Colère mystique

Cette colère qui t’agite, ne vient que de la désespérance et de l’oubli.

Tu oublies toujours que je me tiens à tes côtés même si je ne dis mot

Même si tu ne me regardes pas.

Cette colère vient de la fatigue

De l’habitude

Quand tu l’appelles ennui.

Elle vient de la distraction qui te pousse sans relâche vers le dehors

Et que tu confonds avec le mouvement.

Tu me crois infidèle, volage, écervelée parfois

Mais ce ne sont là que des reflets faussés par tes errances.

La nouveauté est aussi un reflet

Insensé

Que crois tu vraiment connaitre ?

Si soudain tu te taisais,

Si tu calmais ton cœur

Et tes pensées

la nouveauté te serait tellement familière

Et certainement tu me verrais

Et parfaitement tu m’entendrais.

La poésie est un moyen de dire l’indicible, d’exprimer ce débordement qui ne peut être contenu et qu’elle aide à canaliser par l’économie de mots.

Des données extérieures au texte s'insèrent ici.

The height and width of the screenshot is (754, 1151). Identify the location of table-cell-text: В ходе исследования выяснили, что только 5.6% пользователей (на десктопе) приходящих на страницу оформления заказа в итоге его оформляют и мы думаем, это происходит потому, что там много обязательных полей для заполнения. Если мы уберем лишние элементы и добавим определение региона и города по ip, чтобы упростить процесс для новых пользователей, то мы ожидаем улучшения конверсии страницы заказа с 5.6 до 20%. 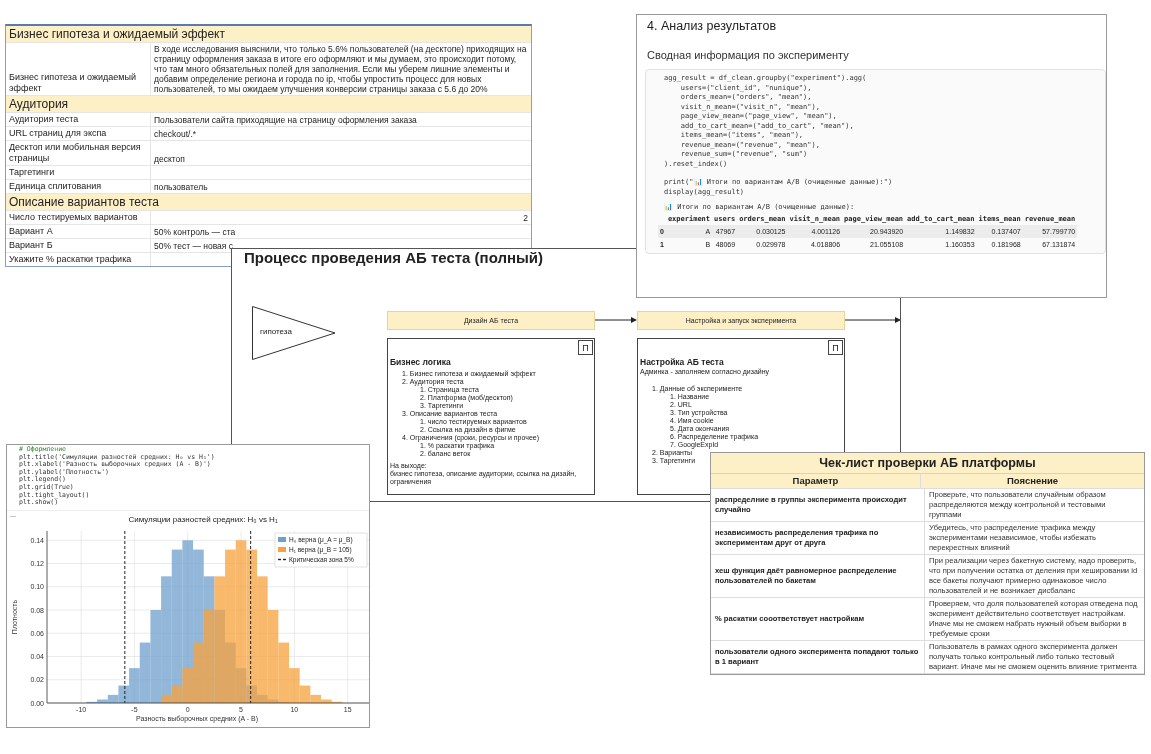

La raison du mysticisme, qu’elle provienne du dérèglement mental, d’une expérience accidentelle n’est pas le sujet le plus important.

Ce qui est important c’est la contrariété mal gérée en raison de l’égarement que procure vis à vis des autres cette expérience.

Sans doute est-ce la raison également pour laquelle certains mystiques ont besoin de vivre à l’écart du monde, afin de ne pas être dérangé par celui-ci.

Cette notion de « dérangement » est intéressante car il m’a toujours semblé que la véritable voie mystique que je tentais de suivre se devait d’englober le monde et non de s’en écarter.

Bien sur je m’en suis écarté aussi car j’avais beaucoup de difficultés à maintenir l’expérience en présence du monde.

S’en est suivi des périodes d’alternance entre s’éloigner et revenir au monde pendant des années jusqu’à trouver enfin l’équilibre.

Ce n’est donc ni dans la solitude ni dans la foule que se trouve le lieu mais encore une fois dans cet « entre-deux ».

Le danger existe toujours de s’enivrer de solitude comme de s’enivrer du monde et dans ces deux cas la cloison devient perméable entre délire et expérience mystique.

Un des signes du délire est la colère et la contrariété.

elle vient du fait que celui qui marche sur la voie mystique ressent de la désespérance, du doute, et qu’il dégringole d’une sorte de tour d’ivoire dans laquelle il se serait confortablement installé. Cette colère est le signe pour celui qui veut sincèrement continuer le chemin d’aller plus loin encore et de dépasser les raisons de cette colère désormais qu’il les a circonscrites à sa nature.

Cela ne signifie nullement que le mystique ne se mettra plus en colère, mais qu’il sera plus conscient de celle ci lorsqu’il la déclenchera. Elle ne viendra pas « par hasard » , elle fera partie de tous les outils à la disposition du cœur pour s’exprimer selon un mode, une tonalité, une musique. La colère sera désormais inscrite comme une mélodie semblable à toutes les mélodies.